A remake worthy of the original’s strangeness
Oddworld: New ‘n’ Tasty, the remake of the Playstation 1 classic Oddworld: Abe’s Oddysee on PC and other consoles in 2015, is an odd duck. The hero of our story, Abe, is part of a species called Mudokons. Part humanoid, part Murlock from World of Warcraft, these creatures have been made indentured servants to RuptureFarms—a meat processing plant that uses other creatures to make snack foods like Scrab Cakes and Paramite Pies. When their line of Paramite Pies sinks in sales because of the extinction of their food source, Abe discovers the CEO telling the RuptureFarms board members his plan to harvest Mudokons into their newest line of treats. You’ll lead Abe on a quest of escape, saving his brethren and discovering the secret origins of his species.
Oddworld is a mixture of genres, but predominantly it’s a 2D side-scrolling puzzle platformer. Gameplay is essentially a series of levels with a chain of actions that Abe must complete before opening a path to the next room. Littered with antagonistic creatures, traps, and explosions, you’ll use levers that open paths or direct the traps toward them and employ Mudokon powers to clear the way to the next room. Part of Oddworld’s uniqueness is integrating a Lemmings-like conceit. As you proceed, some rooms will include a handful of Mudokons that are guidable by sending them commands to say hello, asking for their attention, commanding them to follow you, or asking them to pause. If you can clear a path for them to a portal, they will escape their slave labor and you’ll be rewarded with signs counting how many you’ve been able to save.
For the most part, the foundation of this gameplay is solid. Most puzzles are smartly put-together, with a clear solution outlined but enough flexibility to get through with improvisation when necessary. A well-timed jump over a tracking bomb, using telekinesis to take control over Glukkons (Rupture Farms’ loyal but impressionable species of armed taskmasters) to mow down other enemies and running them into a pit, or trying to simply take a leap of faith and outrun them is one good example of how any room can go down. Abe himself moves sluggishly, with a weight that can feel tough to work with through certain sections that require precision lever pulls, ledge grabs, or persistent jumping. One particularly painful point is the sections with Elums, a rideable creature that is featured intermittently. Its longer jump ability is used in several levels requiring precision jumping that is made more difficult by this sluggish movement, something that could be infuriating after spending nearly an hour on one section.

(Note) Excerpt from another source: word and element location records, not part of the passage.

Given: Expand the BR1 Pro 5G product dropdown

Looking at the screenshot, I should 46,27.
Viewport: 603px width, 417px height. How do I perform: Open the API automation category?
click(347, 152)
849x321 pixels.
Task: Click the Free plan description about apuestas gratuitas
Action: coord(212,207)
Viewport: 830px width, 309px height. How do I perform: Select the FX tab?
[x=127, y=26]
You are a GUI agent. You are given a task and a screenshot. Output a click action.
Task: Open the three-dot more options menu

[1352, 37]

The world of Oddworld and its inhabitants are, well, bizarre (You thought I was going to say odd, didn’t you?). Abe is a friendly creature with a voice that sounds like a folksy fish. Beyond giving commands, some puzzles will require a Simon-like password consisting of two different whistles and flatulence on command. You can imagine how much my two young boys were overjoyed to have a fart button they could mash ad nauseum. A peculiar story is told throughout in brief cutscenes in which Abe narrates, each time in poetic format. Glukkons talk in a gristly tone, laughing at your demise with a sound that can only be described as “Q-Bertian.” The sensibility is reminiscent of its original release, curious if not distinct.
It’d be malpractice to review this remake without context of the original Oddworld: Abe’s Oddysee. After dusting-off my Playstation Classic, it only takes a few moments to see just how improved a package the new version is compared to the original. Visually, the title has undergone a near-complete makeover; characters are smoother than its jaggy, pixelated predecessor. The worlds themselves contain a much wider diversity of colors throughout, whereas the original is much darker, much dingier. The gameplay has also undergone a refinement. The original’s movement is even more sluggish than New ‘n’ Tasty, and things like jumping and grabbing a lever required standing in the exact right position, while the remake offers a larger window to successfully complete these actions. The end result is a refinement in all the ways fans of the original could ask for.
Context of the original really can inform what level of accolades someone might give Oddworld: New ‘n’ Tasty. Without it, you might find the game a bizarre, competent, if clunky, 2D platformer with a few extra tricks up its sleeve. Looking back at Abe’s Oddysee, it couldn’t be clearer how much refinement was done in the action, and how much effort was taken to make it visually pleasing insofar as this world can be. There’s an undeniable charm in its oddness that provides a flavor to this Switch port either way, which makes it easy to recommend. Just make sure to give your fellow Mudokon co-workers a friendly hello.